§ **AIM OF THE EXERCISE**: After locating the line that contains "Where should I click to: Uncheck" in the listing below, write out that line and every following line exactly, with no other output.
↓
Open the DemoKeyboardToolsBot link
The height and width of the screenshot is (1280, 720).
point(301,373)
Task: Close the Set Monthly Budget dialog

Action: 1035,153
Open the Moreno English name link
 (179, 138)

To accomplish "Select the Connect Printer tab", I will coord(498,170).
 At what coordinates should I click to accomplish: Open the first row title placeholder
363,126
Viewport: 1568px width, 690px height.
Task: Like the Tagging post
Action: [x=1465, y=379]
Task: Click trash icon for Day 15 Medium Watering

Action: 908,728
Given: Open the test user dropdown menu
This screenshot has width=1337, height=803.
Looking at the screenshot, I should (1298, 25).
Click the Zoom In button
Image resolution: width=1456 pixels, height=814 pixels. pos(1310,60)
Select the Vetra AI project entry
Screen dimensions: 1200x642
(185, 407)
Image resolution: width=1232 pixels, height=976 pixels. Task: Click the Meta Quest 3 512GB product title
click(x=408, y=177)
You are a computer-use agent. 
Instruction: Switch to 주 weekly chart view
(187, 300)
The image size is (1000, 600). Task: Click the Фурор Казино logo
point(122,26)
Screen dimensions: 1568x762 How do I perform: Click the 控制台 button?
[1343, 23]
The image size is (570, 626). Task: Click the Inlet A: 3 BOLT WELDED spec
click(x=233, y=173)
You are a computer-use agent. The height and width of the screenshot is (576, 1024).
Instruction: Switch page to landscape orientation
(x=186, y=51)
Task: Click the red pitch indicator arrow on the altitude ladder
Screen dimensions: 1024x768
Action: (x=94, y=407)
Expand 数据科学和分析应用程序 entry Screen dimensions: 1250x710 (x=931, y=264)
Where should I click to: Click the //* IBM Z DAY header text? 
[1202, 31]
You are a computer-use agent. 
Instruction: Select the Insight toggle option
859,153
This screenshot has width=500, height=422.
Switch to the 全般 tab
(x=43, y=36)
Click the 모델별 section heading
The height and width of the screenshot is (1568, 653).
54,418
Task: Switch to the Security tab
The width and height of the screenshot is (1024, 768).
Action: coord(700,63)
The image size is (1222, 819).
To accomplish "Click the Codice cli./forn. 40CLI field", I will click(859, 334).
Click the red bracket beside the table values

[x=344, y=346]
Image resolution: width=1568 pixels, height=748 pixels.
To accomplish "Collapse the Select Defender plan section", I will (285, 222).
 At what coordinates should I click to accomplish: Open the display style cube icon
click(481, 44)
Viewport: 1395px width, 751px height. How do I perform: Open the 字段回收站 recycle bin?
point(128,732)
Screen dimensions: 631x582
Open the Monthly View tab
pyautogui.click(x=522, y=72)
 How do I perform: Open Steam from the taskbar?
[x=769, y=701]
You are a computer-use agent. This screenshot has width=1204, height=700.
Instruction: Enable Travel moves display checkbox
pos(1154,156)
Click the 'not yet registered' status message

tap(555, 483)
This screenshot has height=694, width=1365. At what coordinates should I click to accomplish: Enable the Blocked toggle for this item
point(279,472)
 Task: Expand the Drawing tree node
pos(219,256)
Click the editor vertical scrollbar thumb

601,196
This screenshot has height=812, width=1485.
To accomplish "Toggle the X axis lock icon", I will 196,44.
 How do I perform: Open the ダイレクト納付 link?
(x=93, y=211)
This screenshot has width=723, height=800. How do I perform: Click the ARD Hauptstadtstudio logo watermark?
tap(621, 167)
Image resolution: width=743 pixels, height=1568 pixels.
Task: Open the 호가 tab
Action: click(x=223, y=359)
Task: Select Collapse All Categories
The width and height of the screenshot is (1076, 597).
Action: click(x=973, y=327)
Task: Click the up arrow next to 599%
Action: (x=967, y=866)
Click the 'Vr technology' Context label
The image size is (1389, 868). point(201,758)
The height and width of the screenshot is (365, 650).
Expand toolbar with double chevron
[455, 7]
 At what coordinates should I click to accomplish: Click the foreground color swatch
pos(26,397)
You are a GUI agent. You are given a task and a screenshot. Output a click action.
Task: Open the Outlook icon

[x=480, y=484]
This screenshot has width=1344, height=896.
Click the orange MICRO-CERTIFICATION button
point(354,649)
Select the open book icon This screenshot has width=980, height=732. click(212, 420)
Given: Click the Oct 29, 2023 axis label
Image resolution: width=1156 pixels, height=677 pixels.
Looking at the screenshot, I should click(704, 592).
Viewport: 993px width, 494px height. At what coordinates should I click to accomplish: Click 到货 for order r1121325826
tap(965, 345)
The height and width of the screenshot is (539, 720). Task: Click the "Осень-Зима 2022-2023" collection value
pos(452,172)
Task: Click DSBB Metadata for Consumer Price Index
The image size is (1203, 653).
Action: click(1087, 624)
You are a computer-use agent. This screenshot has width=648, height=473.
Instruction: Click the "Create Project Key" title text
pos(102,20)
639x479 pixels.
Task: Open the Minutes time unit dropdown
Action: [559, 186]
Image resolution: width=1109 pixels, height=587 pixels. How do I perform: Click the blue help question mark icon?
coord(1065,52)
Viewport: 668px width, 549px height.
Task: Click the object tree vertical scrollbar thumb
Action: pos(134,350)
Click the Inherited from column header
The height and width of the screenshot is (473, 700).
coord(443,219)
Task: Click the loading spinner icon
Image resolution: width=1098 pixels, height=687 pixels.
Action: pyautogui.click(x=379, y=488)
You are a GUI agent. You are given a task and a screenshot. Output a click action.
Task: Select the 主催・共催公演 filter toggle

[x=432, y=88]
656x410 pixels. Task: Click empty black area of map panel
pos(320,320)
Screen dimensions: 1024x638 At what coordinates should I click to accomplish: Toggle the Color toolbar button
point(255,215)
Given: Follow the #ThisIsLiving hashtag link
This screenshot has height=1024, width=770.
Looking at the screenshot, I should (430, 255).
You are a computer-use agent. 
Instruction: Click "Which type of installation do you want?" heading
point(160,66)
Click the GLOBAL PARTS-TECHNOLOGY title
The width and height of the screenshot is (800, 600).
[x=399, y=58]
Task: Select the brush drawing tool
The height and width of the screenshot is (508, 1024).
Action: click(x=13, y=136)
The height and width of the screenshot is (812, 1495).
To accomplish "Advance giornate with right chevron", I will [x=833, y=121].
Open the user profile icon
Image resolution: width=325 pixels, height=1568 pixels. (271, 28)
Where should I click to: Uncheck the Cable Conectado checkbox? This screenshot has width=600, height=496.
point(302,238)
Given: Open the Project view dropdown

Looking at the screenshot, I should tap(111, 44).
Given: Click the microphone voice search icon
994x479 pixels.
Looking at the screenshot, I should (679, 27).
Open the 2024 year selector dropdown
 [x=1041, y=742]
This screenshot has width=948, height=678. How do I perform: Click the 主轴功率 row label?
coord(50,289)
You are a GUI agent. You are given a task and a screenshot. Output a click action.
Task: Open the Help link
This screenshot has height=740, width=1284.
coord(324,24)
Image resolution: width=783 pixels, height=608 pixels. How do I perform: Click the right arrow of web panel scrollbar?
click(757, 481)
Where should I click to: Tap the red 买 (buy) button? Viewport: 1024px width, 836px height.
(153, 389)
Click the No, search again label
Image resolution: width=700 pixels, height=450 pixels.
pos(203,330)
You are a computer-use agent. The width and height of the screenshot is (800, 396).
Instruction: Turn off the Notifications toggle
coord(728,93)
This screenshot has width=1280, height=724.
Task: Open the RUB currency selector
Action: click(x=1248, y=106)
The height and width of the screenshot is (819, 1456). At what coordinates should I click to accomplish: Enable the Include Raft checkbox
↑
§ **OUTPUT OF THE TASK**:
Where should I click to: Uncheck the Cable Conectado checkbox? This screenshot has width=600, height=496.
point(302,238)
Given: Open the Project view dropdown

Looking at the screenshot, I should tap(111, 44).
Given: Click the microphone voice search icon
994x479 pixels.
Looking at the screenshot, I should (679, 27).
Open the 2024 year selector dropdown
 [x=1041, y=742]
This screenshot has width=948, height=678. How do I perform: Click the 主轴功率 row label?
coord(50,289)
You are a GUI agent. You are given a task and a screenshot. Output a click action.
Task: Open the Help link
This screenshot has height=740, width=1284.
coord(324,24)
Image resolution: width=783 pixels, height=608 pixels. How do I perform: Click the right arrow of web panel scrollbar?
click(757, 481)
Where should I click to: Tap the red 买 (buy) button? Viewport: 1024px width, 836px height.
(153, 389)
Click the No, search again label
Image resolution: width=700 pixels, height=450 pixels.
pos(203,330)
You are a computer-use agent. The width and height of the screenshot is (800, 396).
Instruction: Turn off the Notifications toggle
coord(728,93)
This screenshot has width=1280, height=724.
Task: Open the RUB currency selector
Action: click(x=1248, y=106)
The height and width of the screenshot is (819, 1456). At what coordinates should I click to accomplish: Enable the Include Raft checkbox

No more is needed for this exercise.